====== Extrait choisi ======
HF THIEFAINE
STRATÉGIE DE L'INESPOIR
01 . EN REMONTANT LE FLEUVE
02 . ANGÉLUS
03 . FENËTRE SUR DÉSERT
04 . STRATÉGIE DE L'INESPOIR
05 . KARAGANDA (CAMP 99)
06 . MYTILÈNE ISLAND
07 . RÉSILIENCE ZÉRO
08 . LUBIES SENTIMENTALES
09 . AMOUR DÉSAFFECTÉ
10 . MÉDIOCRATIE. . .
11 . RETOUR À CÉLINGRAD
12 . TOBOGGAN
BONUS : PÈRE & FILS
X V I I
SUBSTANTIALITÉ
ART IV : MUSIQUE
GENRE : ROCK POÉTIQUE FRANÇAIS
OBJET : XVIIe ALBUM
TITRE : STRATÉGIE DE L'INESPOIR
ARTISTE – Auteur/Compositeur/Interprète : HF THIEFAINE
COMPOSITION : 12 titres + 1 Bonus
LABEL : SONY MUSIC
STUDIO GARAGE
(mixage et prises de sons guitares, claviers, cordes et voix)
STUDIO FERBER
(prises de sons batteries, basses, claviers et guitares)
Assistants : Guillaume Dujardin
STUDIO CABARET SAINTE LILITH
pré-production et prises de sons guitares, voix
RÉALISATION, ENREGISTREMENT, MIXAGE :
Lucas Thiéfaine & Dominique Ledudal
ARRANGEMENTS : LUCAS THIEFAINE
Arrangements pour mytilène Island : Vincent Ségal
DIRECTION ARTISTIQUE : Philippe Gandilhon & Philippe Russo
CHARGÉ DE PRODUCTION : Sébastien Stéfani
PHOTOS & ARTWORK : Yann Orhan
ÉPIGRAPHE :
« Le fou a chanté XVII fois, les yeux croisés sur son perchoir, une vérité au bout des doigts, une lampe entre les mâchoires... »
HFT Le chant du fou (1969)
A l'heure de la mort de l'industrie du disque, du téléchargement, du prêt des médiathèques, de la gravure et de la numérisation, les rares albums rejoignant ma discothèque répondent à des critères de sélection plutôt pointus.
D'abord il s'agira d'un artiste que je suis et dont les textes méritent une trace écrite, ensuite ce devra-t-être un bel objet et enfin il faudra que j'ai l'envie de l'écouter en boucle.
Ainsi ces dernières années, les privilégiés ont été : Brigitte Fontaine et son « J'ai l'honneur d'être » en collaboration avec Areski Belkacem et Enki Bilal, Tom Waits « Bad as me », Alain Souchon « La Vie Théodore », Thiéfaine « Suppléments de mensonge » et son dernier opus « Stratégie de l'inespoir ».
====== Segment de données ======
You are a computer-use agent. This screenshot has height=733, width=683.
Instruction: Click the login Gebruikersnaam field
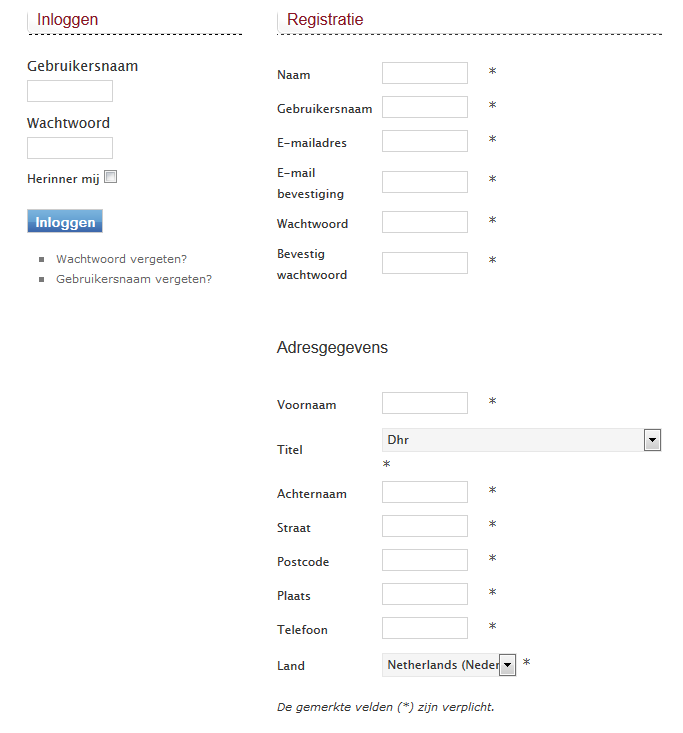70,92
======
# Tâches à réaliser
A. Recopiez le passage de l'extrait sur l'album « Stratégie de l'inespoir » compris entre "Assistants : Guillaume" et "sélection plutôt pointus." inclus, en substituant "balcon" à "perchoir".
B. Répondez à ces questions sur l'extrait consacré à l'album « Stratégie de l'inespoir » :
(i) Sur quel label l'album est-il paru ?
(ii) Qui signe les photos et l'artwork ?
(iii) De combien de titres l'album se compose-t-il ?
C. Prolongez le texte sur l'album « Stratégie de l'inespoir » au-delà de sa dernière phrase.

# Réponses dans l'ordre
A.
Assistants : Guillaume Dujardin
STUDIO CABARET SAINTE LILITH
pré-production et prises de sons guitares, voix
RÉALISATION, ENREGISTREMENT, MIXAGE :
Lucas Thiéfaine & Dominique Ledudal
ARRANGEMENTS : LUCAS THIEFAINE
Arrangements pour mytilène Island : Vincent Ségal
DIRECTION ARTISTIQUE : Philippe Gandilhon & Philippe Russo
CHARGÉ DE PRODUCTION : Sébastien Stéfani
PHOTOS & ARTWORK : Yann Orhan
ÉPIGRAPHE :
« Le fou a chanté XVII fois, les yeux croisés sur son balcon, une vérité au bout des doigts, une lampe entre les mâchoires... »
HFT Le chant du fou (1969)
A l'heure de la mort de l'industrie du disque, du téléchargement, du prêt des médiathèques, de la gravure et de la numérisation, les rares albums rejoignant ma discothèque répondent à des critères de sélection plutôt pointus.

B.
(i) Sony Music.
(ii) Yann Orhan.
(iii) 12 titres et 1 bonus.

C.
Thiéfaine c'est avant tout une esthétique, punkie d'abord, elle évolue vers une imagerie mélancolico-rock. Cet album, qui suit une consécration aux Victoires de la Musique après une carrière underground de plus de 30 ans, témoigne du passage de l'artiste de l'ombre à la lumière.
Loin d'être racoleur, la première écoute de ce disque laisse un brin dubitatif. Ça manque de rock, de punk... les univers y sont plus nostalgiques qu'électriques. Mais en bonne connaisseuse de l'artiste je savais que je ne devais pas rester sur cette première impression, mais écouter, ré-écouter, comprendre la prose toujours secrète de Thiéfaine, m'acclimater à sa nouvelle voix et permettre que l'artiste puisse évoluer, mûrir, vieillir comme tout à chacun.
Passé par pas mal d'excès, le gars a trouvé depuis quelques années, santé et relative sérénité. Pourtant toujours rebelle, Thiéfaine n'a rien perdu de son regard d'enfant sauvage du XXe siècle et il nous offre encore son cri adolescent mêlé d'une poésie qui n'appartient qu'à lui.
Pétri de culture, le chanteur poète nourri sa musique de références et de clins d’œil. Empruntés à tous les arts depuis l'Antiquité, voir à la préhistoire « on sort d'un vieux logiciel made in Néanderthal-City »
Ses mentors, chansonniers et poètes, Léo Férré, Rimbaud, Dylan ou Céline transparaissent dans son « écriture » et transpirent de ses pores. Ainsi, le cultureux remarquera, outre l'épigraphe de Paul Celan, le clin d’œil au Bateau ivre de Rimbaud dans le premier titre où contrairement au poète qui descendait des fleuves impassible,Thiéfaine remonte le fleuve au-delà des rapides. L'averti entendra plus clairement la dédicace plus franche à Céline dans le titre Retour à Célingrad, Mytilène Island ne sera pas étrangère au féru d'histoire, le curieux se renseignera sur Karaganda...
Dix des douze des titres portent en épigraphe les paroles d'illustres poètes :
- Paul Celan, poète et traducteur roumain de langue allemande naturalisé français
🎶 EN REMONTANT LE FLEUVE
« ...ein Weisensteinchen, flussaufwärts, die Zeichen zuschanden-gedeutet... »
« ...infime caillou philosophal, en remontant le fleuve, les signes interprétés à mort à néant... »
- Charles Trenet, chansonnier français surnommé « le fou chantant »
🎶 FENÊTRE SUR DÉSERT
« Bonheur fané, cheveux au vent, baisers volés, rêves mouvants »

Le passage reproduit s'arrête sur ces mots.